• **GIVEN REQUEST 1**
Write out the passage on comics verbatim, from "As early as" to "the largely-white readership.".

>> BEGIN PASSAGE SHOWN

As a result, it's not surprising that my favorite series to read so far have been either standalone humor titles or oddball takes on the genre. Dan Slott's 2004 run on She-Hulk (often referred to as "Single Green Female") is more legal workplace drama than anything else, and while it sometimes got too clever with the meta-humor, it delivers a nice, funny, self-contained story arc. Ditto for The Superior Foes of Spider-Man, which ran for 17 issues and follows a set of petty, incompetent super-thieves who get in way over their heads. X-Men: Legacy is another short storyline focusing on Charles Xavier's son, David, who has some legitimate disagreements with his "peaceful" father's violent vigilante organization. With its frequent trips into psychic psychedelia, it makes a great case for the infinite effects budget that comics so rarely exploit.

On the other side of the coin, I went trolling through Walt Simonson's tenure on Thor, which ran back in the 1980's and often gets mentioned as a stellar example of classic comics writing. It's pretty good! But it's also a decidedly-weird artifact: while there's overlap with the rest of the Marvel universe from time to time, most of the story is a kind of bonkers faux-Norse legend, with characters taking oaths of honor, pursuing doomed love, and striking off on various quests. The most impressive thing, from a modern perspective, is how many storylines it manages to juggle per issue. There's A, B, C, and sometimes even a D plot, all playing out in 30 page chunks.

But by far my favorite discovery has been the original reason I signed up: Priest's late-90's Black Panther, which is a really fascinating, thought-provoking bit of work. While parts of the art and dialog have not aged gracefully, a lot of it continues to feel very current, both in terms of topic matter and storytelling.

As early as possible, and throughout the rest of the book, Priest emphasizes that T'Challa (the titular Panther) is not just a vigilante out to fight crime, like other superheroes. He's the king of a country — a legitimate state power with an entirely different set of priorities and concerns. To drive that point home, Priest frames the narrative as a series of progress reports from the US liason to T'Challa, Everett Ross, a move that turns out to be an elegant narrative hat trick:

  • Being a white State Department functionary, Ross can explain the political element of the books and serve as an audience surrogate for the largely-white readership.
  • He's useful as comic relief, which is good, since the story arcs themselves revolve around political coups and international sovereignty, and can get a little byzantine.
  • He's a terrible narrator, which starts a running gag where each issue starts disastrously in media res and then unshuffles itself as Ross is forced to double back and explain the situation.

>> END PASSAGE SHOWN
>> BEGIN ROWS

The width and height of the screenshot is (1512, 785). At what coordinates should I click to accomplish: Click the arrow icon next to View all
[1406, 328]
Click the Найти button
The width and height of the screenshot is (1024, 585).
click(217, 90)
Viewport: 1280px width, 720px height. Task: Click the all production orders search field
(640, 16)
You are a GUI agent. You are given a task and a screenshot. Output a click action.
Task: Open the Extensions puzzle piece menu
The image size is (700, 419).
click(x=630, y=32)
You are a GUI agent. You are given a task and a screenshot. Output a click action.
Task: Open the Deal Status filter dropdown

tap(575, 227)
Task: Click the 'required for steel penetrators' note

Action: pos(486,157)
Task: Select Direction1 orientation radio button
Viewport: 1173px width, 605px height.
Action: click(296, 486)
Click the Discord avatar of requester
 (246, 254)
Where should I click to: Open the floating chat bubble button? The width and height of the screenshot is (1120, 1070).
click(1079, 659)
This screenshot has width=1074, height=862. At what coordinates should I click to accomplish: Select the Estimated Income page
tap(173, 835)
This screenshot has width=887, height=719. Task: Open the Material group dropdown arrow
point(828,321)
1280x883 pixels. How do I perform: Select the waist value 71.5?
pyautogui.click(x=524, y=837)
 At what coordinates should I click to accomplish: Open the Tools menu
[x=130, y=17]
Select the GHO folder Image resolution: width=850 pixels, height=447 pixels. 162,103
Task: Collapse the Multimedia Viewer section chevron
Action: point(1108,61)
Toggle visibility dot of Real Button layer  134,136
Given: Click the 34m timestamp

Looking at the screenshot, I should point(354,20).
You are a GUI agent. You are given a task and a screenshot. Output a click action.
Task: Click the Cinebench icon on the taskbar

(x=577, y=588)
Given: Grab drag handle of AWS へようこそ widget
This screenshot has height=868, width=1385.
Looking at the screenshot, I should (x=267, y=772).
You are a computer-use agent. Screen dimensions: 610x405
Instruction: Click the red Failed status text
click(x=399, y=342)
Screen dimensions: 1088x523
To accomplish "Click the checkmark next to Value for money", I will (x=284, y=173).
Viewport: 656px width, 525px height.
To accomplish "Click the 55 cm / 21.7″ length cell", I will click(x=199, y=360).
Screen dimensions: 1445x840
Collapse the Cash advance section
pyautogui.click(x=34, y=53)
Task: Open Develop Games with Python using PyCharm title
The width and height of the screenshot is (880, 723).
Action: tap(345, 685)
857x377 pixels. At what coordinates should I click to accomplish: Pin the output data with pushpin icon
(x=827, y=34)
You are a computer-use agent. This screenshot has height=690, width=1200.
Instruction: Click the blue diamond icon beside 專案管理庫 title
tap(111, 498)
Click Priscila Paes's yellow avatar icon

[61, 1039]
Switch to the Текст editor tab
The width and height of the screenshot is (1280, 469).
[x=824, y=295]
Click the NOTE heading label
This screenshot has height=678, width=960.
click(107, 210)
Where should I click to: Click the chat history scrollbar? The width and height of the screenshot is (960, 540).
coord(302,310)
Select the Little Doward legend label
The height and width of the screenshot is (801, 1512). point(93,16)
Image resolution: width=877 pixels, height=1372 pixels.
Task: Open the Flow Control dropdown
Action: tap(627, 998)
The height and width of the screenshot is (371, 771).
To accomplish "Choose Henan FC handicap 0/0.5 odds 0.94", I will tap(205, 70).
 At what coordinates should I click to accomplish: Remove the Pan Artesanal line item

>> END ROWS

• **GIVEN REQUEST 2**
Convert the listing, from its first line to the line with "will (x=284, y=173).", into a Markdown table with the columns Row and Line, numbering each row and omitting blank lines.

• **FULL ANSWER 1**
As early as possible, and throughout the rest of the book, Priest emphasizes that T'Challa (the titular Panther) is not just a vigilante out to fight crime, like other superheroes. He's the king of a country — a legitimate state power with an entirely different set of priorities and concerns. To drive that point home, Priest frames the narrative as a series of progress reports from the US liason to T'Challa, Everett Ross, a move that turns out to be an elegant narrative hat trick:

  • Being a white State Department functionary, Ross can explain the political element of the books and serve as an audience surrogate for the largely-white readership.

• **FULL ANSWER 2**
| Row | Line |
|---|---|
| 1 | The width and height of the screenshot is (1512, 785). At what coordinates should I click to accomplish: Click the arrow icon next to View all |
| 2 | [1406, 328] |
| 3 | Click the Найти button |
| 4 | The width and height of the screenshot is (1024, 585). |
| 5 | click(217, 90) |
| 6 | Viewport: 1280px width, 720px height. Task: Click the all production orders search field |
| 7 | (640, 16) |
| 8 | You are a GUI agent. You are given a task and a screenshot. Output a click action. |
| 9 | Task: Open the Extensions puzzle piece menu |
| 10 | The image size is (700, 419). |
| 11 | click(x=630, y=32) |
| 12 | You are a GUI agent. You are given a task and a screenshot. Output a click action. |
| 13 | Task: Open the Deal Status filter dropdown |
| 14 | tap(575, 227) |
| 15 | Task: Click the 'required for steel penetrators' note |
| 16 | Action: pos(486,157) |
| 17 | Task: Select Direction1 orientation radio button |
| 18 | Viewport: 1173px width, 605px height. |
| 19 | Action: click(296, 486) |
| 20 | Click the Discord avatar of requester |
| 21 |  (246, 254) |
| 22 | Where should I click to: Open the floating chat bubble button? The width and height of the screenshot is (1120, 1070). |
| 23 | click(1079, 659) |
| 24 | This screenshot has width=1074, height=862. At what coordinates should I click to accomplish: Select the Estimated Income page |
| 25 | tap(173, 835) |
| 26 | This screenshot has width=887, height=719. Task: Open the Material group dropdown arrow |
| 27 | point(828,321) |
| 28 | 1280x883 pixels. How do I perform: Select the waist value 71.5? |
| 29 | pyautogui.click(x=524, y=837) |
| 30 |  At what coordinates should I click to accomplish: Open the Tools menu |
| 31 | [x=130, y=17] |
| 32 | Select the GHO folder Image resolution: width=850 pixels, height=447 pixels. 162,103 |
| 33 | Task: Collapse the Multimedia Viewer section chevron |
| 34 | Action: point(1108,61) |
| 35 | Toggle visibility dot of Real Button layer  134,136 |
| 36 | Given: Click the 34m timestamp |
| 37 | Looking at the screenshot, I should point(354,20). |
| 38 | You are a GUI agent. You are given a task and a screenshot. Output a click action. |
| 39 | Task: Click the Cinebench icon on the taskbar |
| 40 | (x=577, y=588) |
| 41 | Given: Grab drag handle of AWS へようこそ widget |
| 42 | This screenshot has height=868, width=1385. |
| 43 | Looking at the screenshot, I should (x=267, y=772). |
| 44 | You are a computer-use agent. Screen dimensions: 610x405 |
| 45 | Instruction: Click the red Failed status text |
| 46 | click(x=399, y=342) |
| 47 | Screen dimensions: 1088x523 |
| 48 | To accomplish "Click the checkmark next to Value for money", I will (x=284, y=173). |